### WORK INSTRUCTION:
Go through the records below line by line. Count the lines with "word" and give the count alone.

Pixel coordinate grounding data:
+-------+

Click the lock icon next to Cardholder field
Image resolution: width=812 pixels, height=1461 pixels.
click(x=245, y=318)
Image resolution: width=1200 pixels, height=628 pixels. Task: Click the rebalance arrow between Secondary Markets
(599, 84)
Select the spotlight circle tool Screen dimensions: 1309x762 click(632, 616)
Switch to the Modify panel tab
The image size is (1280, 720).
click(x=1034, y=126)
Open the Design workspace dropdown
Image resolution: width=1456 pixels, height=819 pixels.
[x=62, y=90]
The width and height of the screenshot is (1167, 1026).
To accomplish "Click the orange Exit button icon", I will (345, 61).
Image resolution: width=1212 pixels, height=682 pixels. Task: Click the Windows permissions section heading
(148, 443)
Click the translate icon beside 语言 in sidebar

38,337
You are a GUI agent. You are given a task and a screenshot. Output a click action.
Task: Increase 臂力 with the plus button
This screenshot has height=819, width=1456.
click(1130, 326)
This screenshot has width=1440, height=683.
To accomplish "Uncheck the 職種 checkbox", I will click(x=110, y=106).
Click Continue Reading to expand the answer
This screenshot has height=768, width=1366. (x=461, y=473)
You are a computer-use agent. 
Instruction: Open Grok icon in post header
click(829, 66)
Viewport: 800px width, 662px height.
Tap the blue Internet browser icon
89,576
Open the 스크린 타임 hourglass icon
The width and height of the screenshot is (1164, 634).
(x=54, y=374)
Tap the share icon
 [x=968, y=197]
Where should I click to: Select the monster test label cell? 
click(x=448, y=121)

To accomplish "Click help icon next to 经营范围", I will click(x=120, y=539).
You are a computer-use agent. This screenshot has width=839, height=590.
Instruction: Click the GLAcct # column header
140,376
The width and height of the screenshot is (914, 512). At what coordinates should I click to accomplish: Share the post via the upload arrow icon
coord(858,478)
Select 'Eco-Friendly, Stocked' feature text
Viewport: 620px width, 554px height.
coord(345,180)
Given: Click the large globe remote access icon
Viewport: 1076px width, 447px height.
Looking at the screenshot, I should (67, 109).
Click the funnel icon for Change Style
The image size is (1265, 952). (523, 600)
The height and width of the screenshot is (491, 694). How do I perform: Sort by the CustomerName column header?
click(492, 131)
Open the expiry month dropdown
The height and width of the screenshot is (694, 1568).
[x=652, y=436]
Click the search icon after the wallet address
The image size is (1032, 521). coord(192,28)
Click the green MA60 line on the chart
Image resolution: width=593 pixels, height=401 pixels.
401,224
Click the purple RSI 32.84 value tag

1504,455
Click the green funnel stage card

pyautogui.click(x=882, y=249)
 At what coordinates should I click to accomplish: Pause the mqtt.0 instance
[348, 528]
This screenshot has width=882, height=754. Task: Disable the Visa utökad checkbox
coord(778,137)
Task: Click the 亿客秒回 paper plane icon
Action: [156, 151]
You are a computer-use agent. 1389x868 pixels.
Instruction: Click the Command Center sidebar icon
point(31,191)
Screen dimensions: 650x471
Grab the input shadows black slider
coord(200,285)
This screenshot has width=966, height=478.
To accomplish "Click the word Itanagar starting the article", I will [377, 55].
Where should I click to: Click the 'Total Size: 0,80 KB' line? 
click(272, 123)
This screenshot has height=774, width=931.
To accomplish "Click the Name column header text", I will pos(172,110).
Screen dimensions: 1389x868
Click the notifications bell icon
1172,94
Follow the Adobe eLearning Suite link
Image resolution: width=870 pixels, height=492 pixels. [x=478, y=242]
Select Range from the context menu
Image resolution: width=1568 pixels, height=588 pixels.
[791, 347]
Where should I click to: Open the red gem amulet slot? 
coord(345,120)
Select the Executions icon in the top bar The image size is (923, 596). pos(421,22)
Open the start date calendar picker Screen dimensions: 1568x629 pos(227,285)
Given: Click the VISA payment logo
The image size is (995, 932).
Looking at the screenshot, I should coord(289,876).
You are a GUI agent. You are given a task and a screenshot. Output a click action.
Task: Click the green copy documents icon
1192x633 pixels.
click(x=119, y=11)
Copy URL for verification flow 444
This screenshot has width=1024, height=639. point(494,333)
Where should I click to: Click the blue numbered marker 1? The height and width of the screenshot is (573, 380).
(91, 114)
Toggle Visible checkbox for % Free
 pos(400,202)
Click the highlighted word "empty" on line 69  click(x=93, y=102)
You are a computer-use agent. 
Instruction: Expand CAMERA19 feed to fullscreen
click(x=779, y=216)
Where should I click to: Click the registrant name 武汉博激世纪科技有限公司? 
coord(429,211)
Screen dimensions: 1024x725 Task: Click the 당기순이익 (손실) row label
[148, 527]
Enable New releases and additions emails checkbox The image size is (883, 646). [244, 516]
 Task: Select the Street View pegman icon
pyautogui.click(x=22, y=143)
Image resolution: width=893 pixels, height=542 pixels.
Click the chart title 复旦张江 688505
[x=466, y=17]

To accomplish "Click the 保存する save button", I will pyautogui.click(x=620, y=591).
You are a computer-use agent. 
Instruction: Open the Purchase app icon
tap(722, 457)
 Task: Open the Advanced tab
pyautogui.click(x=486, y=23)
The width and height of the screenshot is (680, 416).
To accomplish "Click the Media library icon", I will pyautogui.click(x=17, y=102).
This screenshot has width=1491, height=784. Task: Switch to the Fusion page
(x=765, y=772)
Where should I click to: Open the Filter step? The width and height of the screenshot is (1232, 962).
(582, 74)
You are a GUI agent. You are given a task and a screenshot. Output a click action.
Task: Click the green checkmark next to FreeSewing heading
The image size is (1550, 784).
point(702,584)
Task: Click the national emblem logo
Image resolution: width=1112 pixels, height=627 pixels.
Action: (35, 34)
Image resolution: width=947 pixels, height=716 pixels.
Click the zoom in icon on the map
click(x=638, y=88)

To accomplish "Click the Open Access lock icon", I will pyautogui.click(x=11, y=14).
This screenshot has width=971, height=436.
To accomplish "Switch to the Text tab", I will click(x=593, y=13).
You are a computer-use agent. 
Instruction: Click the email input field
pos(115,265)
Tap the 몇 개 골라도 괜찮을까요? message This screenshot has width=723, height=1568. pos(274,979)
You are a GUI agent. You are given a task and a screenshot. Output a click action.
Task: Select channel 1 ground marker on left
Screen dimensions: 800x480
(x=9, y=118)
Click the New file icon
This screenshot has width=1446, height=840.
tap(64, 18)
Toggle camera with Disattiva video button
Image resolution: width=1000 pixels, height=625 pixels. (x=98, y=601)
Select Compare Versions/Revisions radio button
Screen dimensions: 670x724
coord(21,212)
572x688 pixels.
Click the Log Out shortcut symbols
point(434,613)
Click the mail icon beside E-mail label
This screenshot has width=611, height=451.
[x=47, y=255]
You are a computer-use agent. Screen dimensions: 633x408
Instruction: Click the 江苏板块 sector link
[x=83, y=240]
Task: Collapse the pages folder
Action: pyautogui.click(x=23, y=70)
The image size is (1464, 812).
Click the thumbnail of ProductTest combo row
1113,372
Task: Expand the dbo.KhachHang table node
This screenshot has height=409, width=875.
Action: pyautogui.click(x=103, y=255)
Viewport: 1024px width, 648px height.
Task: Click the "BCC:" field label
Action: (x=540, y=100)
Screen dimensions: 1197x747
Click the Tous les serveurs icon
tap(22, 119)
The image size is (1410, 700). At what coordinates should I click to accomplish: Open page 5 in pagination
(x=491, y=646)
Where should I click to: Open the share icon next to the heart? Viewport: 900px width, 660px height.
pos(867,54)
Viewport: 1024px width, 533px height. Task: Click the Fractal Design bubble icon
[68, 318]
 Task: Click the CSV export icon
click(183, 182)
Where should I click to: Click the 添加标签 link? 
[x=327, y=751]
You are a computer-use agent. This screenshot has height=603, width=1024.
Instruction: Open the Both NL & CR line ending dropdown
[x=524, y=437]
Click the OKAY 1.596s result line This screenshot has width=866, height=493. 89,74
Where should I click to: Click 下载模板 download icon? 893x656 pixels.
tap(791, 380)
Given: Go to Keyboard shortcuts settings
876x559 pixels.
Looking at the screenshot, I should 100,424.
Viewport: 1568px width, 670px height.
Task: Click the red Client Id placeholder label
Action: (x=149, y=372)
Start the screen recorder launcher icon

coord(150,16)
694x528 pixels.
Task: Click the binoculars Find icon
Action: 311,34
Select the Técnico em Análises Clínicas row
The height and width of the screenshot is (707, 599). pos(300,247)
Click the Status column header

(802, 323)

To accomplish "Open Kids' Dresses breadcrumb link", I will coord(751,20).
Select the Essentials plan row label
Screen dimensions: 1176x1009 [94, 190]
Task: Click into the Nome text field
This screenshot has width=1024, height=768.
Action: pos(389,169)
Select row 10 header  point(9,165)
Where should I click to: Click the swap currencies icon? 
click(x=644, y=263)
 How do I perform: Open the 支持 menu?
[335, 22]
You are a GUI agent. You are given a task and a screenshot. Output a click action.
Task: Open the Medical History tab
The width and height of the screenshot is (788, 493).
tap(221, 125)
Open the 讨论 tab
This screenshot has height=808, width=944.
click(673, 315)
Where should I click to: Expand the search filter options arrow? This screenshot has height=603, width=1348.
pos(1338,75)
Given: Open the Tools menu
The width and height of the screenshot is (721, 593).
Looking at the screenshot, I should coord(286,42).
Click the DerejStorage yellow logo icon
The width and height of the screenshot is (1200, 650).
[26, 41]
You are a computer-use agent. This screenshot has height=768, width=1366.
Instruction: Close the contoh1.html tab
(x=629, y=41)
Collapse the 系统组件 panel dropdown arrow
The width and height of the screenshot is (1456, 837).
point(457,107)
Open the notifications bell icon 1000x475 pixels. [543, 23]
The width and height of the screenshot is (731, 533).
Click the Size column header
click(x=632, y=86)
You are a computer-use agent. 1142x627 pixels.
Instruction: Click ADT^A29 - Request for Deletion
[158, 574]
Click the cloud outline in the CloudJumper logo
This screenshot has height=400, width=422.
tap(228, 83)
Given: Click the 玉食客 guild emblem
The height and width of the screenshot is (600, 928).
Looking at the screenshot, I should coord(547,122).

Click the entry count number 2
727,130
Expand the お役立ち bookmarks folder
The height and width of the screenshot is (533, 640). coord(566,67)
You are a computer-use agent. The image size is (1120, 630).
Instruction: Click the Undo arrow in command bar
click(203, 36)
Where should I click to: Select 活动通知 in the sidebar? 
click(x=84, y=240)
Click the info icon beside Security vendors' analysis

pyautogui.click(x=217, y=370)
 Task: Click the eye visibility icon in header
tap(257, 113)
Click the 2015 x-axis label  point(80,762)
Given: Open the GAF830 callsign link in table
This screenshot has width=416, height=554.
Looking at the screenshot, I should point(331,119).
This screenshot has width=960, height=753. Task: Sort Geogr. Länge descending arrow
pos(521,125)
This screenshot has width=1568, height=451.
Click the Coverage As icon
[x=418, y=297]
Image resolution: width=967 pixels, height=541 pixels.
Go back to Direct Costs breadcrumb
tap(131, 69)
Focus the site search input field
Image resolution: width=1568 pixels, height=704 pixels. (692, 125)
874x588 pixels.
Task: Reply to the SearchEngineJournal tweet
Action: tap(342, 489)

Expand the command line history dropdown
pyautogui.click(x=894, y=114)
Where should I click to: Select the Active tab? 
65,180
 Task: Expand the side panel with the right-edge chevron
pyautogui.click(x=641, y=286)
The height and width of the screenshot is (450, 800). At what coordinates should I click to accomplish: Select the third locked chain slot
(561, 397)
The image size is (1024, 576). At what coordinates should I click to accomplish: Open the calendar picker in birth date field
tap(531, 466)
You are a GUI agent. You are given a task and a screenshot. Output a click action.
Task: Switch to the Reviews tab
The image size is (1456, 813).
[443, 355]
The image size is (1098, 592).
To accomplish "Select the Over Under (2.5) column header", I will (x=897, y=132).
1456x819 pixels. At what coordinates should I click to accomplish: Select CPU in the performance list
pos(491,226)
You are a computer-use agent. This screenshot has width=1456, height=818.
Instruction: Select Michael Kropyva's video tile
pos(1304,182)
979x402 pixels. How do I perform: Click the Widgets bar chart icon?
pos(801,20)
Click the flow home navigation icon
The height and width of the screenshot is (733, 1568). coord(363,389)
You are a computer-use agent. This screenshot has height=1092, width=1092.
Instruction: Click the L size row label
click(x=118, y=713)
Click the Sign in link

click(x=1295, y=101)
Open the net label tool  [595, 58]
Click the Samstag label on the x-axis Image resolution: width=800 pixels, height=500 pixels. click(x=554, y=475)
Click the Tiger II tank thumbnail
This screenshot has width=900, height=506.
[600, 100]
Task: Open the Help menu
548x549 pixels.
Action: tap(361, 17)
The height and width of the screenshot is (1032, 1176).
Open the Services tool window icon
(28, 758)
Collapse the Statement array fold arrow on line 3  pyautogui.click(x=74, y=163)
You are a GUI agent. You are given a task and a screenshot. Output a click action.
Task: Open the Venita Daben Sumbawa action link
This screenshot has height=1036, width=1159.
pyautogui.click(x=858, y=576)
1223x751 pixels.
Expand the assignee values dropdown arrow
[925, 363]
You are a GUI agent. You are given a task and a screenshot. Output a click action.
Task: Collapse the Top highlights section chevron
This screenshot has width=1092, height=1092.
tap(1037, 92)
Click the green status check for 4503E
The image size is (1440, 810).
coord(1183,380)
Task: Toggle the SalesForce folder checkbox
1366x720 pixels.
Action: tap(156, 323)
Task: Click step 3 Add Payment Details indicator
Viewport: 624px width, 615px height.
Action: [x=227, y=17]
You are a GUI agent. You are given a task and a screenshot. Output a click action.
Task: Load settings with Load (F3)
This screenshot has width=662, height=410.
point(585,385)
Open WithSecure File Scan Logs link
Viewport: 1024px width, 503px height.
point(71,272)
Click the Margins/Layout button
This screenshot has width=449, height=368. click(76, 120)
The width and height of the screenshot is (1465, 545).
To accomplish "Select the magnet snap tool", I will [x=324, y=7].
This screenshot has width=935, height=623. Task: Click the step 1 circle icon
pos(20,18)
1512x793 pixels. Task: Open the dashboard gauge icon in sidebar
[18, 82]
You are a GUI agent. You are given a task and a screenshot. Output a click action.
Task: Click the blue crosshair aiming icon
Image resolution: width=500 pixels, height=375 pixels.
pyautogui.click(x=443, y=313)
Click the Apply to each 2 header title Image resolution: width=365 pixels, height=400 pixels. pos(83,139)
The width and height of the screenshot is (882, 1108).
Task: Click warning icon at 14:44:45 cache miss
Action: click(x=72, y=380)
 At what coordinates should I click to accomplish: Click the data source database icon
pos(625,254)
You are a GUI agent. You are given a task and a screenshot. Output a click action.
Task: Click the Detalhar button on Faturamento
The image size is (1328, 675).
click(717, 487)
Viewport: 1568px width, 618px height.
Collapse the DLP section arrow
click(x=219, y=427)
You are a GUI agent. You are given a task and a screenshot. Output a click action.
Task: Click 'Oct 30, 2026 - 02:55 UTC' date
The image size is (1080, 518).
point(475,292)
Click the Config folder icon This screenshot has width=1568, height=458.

+-------+

### YOUR SOLUTION:
2